**Extracted text**
<<<<

April Fools' through the ages

To simplify things, years in the headers will link to the documentation for all pranks that year. The Signpost coverage – where available – will be linked in the text highlighting some of the best or most controversial pranks. Since the early days of Wikipedia tended to have the biggest pranks, the second half will cover rather more years.

2004: Let's delete the main page!

We didn't have The Signpost to document Wikipedia's first April Fools, and it was fairly tame compared to later years: A proposal to delete the Main Page, an attempt to block localhost for vandalism, and other things mentioned in joking that feel like things that would later happen. We did get one rather good news item on our main page:

Santa Claus' elves go on strike at the North Pole, they threaten that if talks don't resume by noon EST, they will become elf-employed.

...but it was shortlived, and compared to what was to come....

2005: Britannica takes over Wikipedia, fake articles get flushed down the loo.

While having an Arbitration Committee was controversial in 2005, publishing a blatant hoax as featured article on the main page and announcing Wikipedia's imminent takeover by Britannica was apparently fine and dandy. And things got more and more goofy as the day went on:

Even the interface changed. The text you clicked on to "edit this page" was replaced with "vandalise this page". And then later...

Our coverage attempts to dig through this chaos. An attempt to set rules was put in place, and the original plan for this year – just using a silly article that sounded fake, but was actually real – would be used in later years, instead of inventing fancy mediæval toilet paper holders.

2006: The last hurrah of screwing with the interface; paid editing for all

More user interface shenanigans: the "delete" tab became "baleeted". Cyde changed "My watchlist" to "Stalked pages", and was blocked accordingly. Drini (later renamed Magister Mathematicae) wasn't blocked for his unprotection of the main page, though.

I'd say the meanest prank, however, was adding this to the community bulletin board:

  • Special Notice: Due to generous donations by several large corporations, Wikipedia can now afford to pay editors. All editors with over 1000 edits are elible to apply. For details on how to register for the payroll, CLICK HERE.

Paid editing for all?

Our coverage is here.

The first year The Signpost missed out on any coverage. The big innovation this year was finally implementing Raul's idea from 2005 for Today's featured article:

Washington at war

George Washington was an early inventor of instant coffee, and worked to ensure a full supply to soldiers fighting at the front. Early on, his campaign was based in Brooklyn, but later he crossed into New Jersey toward a more profitable position. In the countryside, he demonstrated a love of wild creatures, and was often seen with a bird or a monkey on his shoulder. Washington's choice beverage was taken up by the soldiers for its psychoactive properties, even though it tasted terrible. Some thought his brewed powder could even remedy the chemical weapons then in use. But, despite this, Washington failed in his first bid for the Presidency, as papers were filed too late, and the nominator forgot to tell him about it. (more...)

>>>>

**Written exercise A**
According to the April Fools' history text, what replaced the "edit this page" link text in 2005?
**Written exercise B**
Copy out the rows from the line containing "The image size is (1365, 767)." through the line containing "Action: click(x=214, y=689)", including both of those lines.

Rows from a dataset
<<<<

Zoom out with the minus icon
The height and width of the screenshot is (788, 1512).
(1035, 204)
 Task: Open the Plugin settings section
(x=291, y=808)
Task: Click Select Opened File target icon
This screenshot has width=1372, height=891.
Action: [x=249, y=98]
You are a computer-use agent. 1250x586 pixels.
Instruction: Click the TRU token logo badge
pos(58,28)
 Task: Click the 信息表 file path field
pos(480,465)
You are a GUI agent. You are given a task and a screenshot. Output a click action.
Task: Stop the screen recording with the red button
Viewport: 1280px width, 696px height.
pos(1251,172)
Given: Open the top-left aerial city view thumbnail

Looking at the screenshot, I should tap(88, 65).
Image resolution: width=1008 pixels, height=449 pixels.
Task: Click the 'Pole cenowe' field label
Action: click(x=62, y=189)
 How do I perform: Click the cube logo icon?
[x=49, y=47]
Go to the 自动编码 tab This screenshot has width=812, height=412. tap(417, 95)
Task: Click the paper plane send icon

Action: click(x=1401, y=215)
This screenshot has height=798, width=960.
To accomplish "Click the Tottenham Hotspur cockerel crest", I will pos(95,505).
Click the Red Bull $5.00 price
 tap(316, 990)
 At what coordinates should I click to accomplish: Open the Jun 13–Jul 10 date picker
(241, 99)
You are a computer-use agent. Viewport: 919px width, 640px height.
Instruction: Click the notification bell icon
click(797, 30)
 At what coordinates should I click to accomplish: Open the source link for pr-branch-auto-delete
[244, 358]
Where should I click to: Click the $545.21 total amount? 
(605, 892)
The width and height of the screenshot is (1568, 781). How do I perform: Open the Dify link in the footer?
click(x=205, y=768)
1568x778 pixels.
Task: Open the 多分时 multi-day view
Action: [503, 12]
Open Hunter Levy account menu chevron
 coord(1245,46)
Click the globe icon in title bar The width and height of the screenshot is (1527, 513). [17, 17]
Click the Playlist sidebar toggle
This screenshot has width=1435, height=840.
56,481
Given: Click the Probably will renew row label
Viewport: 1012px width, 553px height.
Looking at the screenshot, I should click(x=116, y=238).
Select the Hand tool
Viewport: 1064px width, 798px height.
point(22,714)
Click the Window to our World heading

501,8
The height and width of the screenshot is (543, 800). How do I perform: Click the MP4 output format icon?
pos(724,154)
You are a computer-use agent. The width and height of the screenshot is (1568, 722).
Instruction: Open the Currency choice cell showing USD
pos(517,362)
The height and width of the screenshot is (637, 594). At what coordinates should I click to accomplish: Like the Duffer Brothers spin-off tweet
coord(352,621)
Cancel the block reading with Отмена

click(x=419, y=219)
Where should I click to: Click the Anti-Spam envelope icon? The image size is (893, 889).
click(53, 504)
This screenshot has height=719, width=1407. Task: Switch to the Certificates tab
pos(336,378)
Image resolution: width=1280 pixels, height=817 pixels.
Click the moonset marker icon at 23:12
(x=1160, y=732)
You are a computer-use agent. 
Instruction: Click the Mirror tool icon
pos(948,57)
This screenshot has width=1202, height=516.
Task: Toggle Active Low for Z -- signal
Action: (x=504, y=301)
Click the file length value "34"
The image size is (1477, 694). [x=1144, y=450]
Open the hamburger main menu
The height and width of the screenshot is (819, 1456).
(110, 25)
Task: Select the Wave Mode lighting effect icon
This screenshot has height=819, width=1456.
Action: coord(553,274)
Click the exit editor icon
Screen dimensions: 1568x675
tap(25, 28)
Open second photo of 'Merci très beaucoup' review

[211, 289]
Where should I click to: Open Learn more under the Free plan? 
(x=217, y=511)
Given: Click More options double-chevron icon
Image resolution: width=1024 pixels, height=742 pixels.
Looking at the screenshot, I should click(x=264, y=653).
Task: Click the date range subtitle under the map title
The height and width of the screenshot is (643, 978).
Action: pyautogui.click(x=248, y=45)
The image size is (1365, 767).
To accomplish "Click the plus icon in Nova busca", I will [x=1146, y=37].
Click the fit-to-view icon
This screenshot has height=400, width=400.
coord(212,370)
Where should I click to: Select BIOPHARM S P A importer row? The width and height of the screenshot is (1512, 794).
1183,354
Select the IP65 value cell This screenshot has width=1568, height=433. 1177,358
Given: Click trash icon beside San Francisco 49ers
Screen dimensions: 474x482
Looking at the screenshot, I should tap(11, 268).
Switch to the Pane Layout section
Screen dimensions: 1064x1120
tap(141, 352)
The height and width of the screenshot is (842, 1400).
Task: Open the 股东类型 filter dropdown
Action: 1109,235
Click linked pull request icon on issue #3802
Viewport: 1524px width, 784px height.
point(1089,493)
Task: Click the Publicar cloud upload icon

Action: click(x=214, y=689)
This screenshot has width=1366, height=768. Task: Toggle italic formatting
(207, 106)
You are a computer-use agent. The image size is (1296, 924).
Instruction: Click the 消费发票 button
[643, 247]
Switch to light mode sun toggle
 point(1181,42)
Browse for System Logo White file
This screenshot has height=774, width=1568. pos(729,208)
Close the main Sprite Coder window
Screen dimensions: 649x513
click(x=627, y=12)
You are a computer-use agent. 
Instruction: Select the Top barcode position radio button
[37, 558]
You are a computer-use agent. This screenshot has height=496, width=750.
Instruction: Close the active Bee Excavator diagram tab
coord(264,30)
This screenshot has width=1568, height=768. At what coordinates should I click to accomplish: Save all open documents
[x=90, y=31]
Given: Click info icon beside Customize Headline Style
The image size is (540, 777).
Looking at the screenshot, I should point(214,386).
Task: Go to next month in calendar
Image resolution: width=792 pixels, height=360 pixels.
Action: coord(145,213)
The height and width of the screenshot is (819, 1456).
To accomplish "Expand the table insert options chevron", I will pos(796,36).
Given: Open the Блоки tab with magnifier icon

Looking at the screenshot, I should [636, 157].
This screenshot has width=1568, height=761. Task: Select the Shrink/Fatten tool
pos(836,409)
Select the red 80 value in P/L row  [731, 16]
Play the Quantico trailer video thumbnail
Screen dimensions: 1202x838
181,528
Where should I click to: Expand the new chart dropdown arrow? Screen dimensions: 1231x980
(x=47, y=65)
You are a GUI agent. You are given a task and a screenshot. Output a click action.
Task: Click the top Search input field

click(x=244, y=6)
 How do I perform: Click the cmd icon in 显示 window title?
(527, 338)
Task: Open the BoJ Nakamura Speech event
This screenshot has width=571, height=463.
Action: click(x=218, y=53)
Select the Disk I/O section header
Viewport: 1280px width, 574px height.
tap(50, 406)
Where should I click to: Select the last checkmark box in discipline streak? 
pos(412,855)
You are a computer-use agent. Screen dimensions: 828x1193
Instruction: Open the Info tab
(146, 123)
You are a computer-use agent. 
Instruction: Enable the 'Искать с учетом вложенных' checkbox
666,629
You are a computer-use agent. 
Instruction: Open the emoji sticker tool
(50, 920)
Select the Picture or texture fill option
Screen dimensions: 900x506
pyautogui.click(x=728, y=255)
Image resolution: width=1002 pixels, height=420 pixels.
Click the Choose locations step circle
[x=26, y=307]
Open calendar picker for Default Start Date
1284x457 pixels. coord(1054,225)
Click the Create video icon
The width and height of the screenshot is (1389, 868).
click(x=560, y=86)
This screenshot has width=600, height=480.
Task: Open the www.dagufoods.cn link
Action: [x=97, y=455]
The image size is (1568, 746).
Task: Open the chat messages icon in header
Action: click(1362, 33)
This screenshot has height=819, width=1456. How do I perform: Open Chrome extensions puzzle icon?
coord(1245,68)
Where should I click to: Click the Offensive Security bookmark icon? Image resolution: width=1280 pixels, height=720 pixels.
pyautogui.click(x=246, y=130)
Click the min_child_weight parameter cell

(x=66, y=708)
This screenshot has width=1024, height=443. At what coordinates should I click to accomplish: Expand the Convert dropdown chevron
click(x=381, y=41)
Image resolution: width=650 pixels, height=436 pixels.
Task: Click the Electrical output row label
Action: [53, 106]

>>>>

**Result A**
It was replaced with "vandalise this page".

**Result B**
The image size is (1365, 767).
To accomplish "Click the plus icon in Nova busca", I will [x=1146, y=37].
Click the fit-to-view icon
This screenshot has height=400, width=400.
coord(212,370)
Where should I click to: Select BIOPHARM S P A importer row? The width and height of the screenshot is (1512, 794).
1183,354
Select the IP65 value cell This screenshot has width=1568, height=433. 1177,358
Given: Click trash icon beside San Francisco 49ers
Screen dimensions: 474x482
Looking at the screenshot, I should tap(11, 268).
Switch to the Pane Layout section
Screen dimensions: 1064x1120
tap(141, 352)
The height and width of the screenshot is (842, 1400).
Task: Open the 股东类型 filter dropdown
Action: 1109,235
Click linked pull request icon on issue #3802
Viewport: 1524px width, 784px height.
point(1089,493)
Task: Click the Publicar cloud upload icon

Action: click(x=214, y=689)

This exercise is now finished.